Pre-Authorization Review Nurse (Remote)

Abby Care


Date: 8 hours ago
City: Remote
Contract type: Full time
Remote

About Abby Care


Our mission is to redefine care for the most vulnerable. The healthcare system is failing the underserved. It's a struggle to find care, to afford care, and to receive quality care. We are a company currently in stealth mode that is transforming the healthcare experience for low-income families through purpose-built, thoughtful technology. We are led by a founder who grew up on Medicaid (public insurance) and personally knows the desperation of not being able to afford medically-necessary care. Here, we believe that anything can be achieved through pure will, determination, and grit. We value individuals with a similar mindset.


Overview:

The Home Health Utilization Review Specialist evaluates the medical necessity, appropriateness, and cost-efficiency of care provided to patients in a home health setting. This role ensures compliance with regulatory standards and payer guidelines, aiming to optimize patient outcomes. The UR Specialist reviews patient care plans, assesses ongoing services, and coordinates with insurance companies to facilitate proper care delivery.


Key Responsibilities:

Medical Necessity Review:

  • Pre-Authorization: Review and approve home health care services prior to initiation, ensuring that treatment plans meet medical necessity criteria.
  • Ongoing Service Review: Conduct concurrent reviews of ongoing home health services to ensure continued need for care.
  • Retrospective Review: Analyze completed care plans and services post-discharge to ensure they complied with medical necessity and coverage guidelines.

Care Plan Assessment:

  • Evaluate individual patient care plans created by home health providers, ensuring that they align with the patient's condition, goals of care, and payer guidelines.
  • Review the frequency and duration of services, such as home health aide visits, ensuring they are necessary and appropriate for the patient’s needs.
  • Recommend adjustments to care plans as necessary, such as reducing or extending services based on patient progress or lack of medical justification for ongoing care.

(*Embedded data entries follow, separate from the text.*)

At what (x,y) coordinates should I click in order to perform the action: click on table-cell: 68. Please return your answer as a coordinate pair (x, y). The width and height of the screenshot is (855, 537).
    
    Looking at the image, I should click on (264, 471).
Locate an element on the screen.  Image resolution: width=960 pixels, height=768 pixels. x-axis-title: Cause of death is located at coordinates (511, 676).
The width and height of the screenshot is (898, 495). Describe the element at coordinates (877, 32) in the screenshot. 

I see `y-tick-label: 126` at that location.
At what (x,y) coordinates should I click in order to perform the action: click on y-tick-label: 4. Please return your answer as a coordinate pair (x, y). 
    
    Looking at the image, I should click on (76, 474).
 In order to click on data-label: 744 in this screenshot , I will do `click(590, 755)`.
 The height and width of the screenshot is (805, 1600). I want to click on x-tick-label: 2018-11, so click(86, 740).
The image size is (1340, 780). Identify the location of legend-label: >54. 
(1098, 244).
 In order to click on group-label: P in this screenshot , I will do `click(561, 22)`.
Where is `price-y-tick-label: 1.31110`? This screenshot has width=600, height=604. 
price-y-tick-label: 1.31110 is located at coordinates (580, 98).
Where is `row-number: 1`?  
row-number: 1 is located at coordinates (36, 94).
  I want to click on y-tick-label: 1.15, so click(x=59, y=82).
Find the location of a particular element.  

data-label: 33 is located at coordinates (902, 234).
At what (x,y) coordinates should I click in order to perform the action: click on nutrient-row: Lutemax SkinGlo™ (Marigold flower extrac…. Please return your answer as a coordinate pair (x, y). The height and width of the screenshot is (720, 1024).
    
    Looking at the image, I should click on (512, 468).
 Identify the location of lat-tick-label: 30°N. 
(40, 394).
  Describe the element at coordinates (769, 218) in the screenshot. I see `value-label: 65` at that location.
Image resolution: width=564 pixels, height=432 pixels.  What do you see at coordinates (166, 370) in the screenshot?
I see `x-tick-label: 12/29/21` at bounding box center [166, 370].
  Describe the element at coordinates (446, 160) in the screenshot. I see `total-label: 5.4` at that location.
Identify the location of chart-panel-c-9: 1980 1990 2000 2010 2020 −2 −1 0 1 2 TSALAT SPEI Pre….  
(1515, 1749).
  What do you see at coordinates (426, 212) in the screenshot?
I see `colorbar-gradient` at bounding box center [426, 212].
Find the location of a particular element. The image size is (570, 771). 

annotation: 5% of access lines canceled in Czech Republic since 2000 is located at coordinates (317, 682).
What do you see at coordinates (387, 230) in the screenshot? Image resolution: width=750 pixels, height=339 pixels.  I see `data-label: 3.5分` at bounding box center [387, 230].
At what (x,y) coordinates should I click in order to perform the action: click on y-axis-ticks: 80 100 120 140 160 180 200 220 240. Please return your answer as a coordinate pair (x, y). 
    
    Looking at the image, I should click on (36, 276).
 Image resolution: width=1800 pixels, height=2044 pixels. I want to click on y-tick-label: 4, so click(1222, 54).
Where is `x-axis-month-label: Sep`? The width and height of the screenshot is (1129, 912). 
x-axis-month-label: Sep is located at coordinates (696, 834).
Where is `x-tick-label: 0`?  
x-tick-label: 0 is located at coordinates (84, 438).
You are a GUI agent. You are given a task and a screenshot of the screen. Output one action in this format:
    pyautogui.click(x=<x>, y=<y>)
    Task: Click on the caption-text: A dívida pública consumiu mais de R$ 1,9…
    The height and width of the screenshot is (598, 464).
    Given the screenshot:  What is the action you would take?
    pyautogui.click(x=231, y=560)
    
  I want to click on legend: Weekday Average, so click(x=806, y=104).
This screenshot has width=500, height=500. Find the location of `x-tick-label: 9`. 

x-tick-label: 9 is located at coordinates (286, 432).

Patient Advocacy & Coordination:

  • Advocate for the patient to receive the necessary care while ensuring services are in line with evidence-based practices.
  • Work with home health care teams (nurses, therapists) to coordinate care that optimizes both patient outcomes and the efficient use of healthcare resources.
  • Provide information and support to patients and their families on the home health services covered by their insurance plans, ensuring clear communication about care options.

Denial Management & Appeals:

  • Handle denials of service by reviewing the reasons for denial and working with healthcare providers to either adjust the care plan or appeal the decision.
  • Compile necessary clinical documentation for appeals and communicate with payer organizations to resolve issues and ensure the patient’s care is covered appropriately.


Qualifications:

Education:

  • Registered Nurse (RN) or Licensed Practical Nurse (LPN) with active license.
  • Additional certifications such as Certified Case Manager (CCM), Certified Professional in Utilization Review (CPUR), or Accredited Case Manager (ACM) are preferred.


Experience:

  • 2+ years of clinical experience in home health care, nursing, or related healthcare settings.
  • Prior experience in utilization review, case management, or home health care management is highly desirable.


Familiarity with Medicare/Medicaid guidelines for home health, including coverage criteria.

Skills & Competencies:

  • Clinical Knowledge: Strong understanding of home health care services, including (physical, occupational, and speech).
  • Analytical Ability: Able to assess clinical data and medical records to determine the appropriateness of home health services based on patient diagnosis and condition.
  • Regulatory Knowledge: Familiar with Medicare and Medicaid home health care policies, private insurance requirements, and medical necessity criteria.
  • Communication Skills: Strong written and verbal communication skills to interact with healthcare providers, insurance representatives, and patients/families.
  • Problem-Solving: Ability to resolve disputes or coverage issues, particularly when dealing with service denials or changes in patient care needs.
  • Attention to Detail: Meticulous in reviewing medical records, care plans, and documentation to ensure compliance with payer requirements and prevent coverage.


Collaboration: Regular coordination with interdisciplinary teams, including nurses, therapists, social workers, and physicians, to ensure comprehensive care reviews.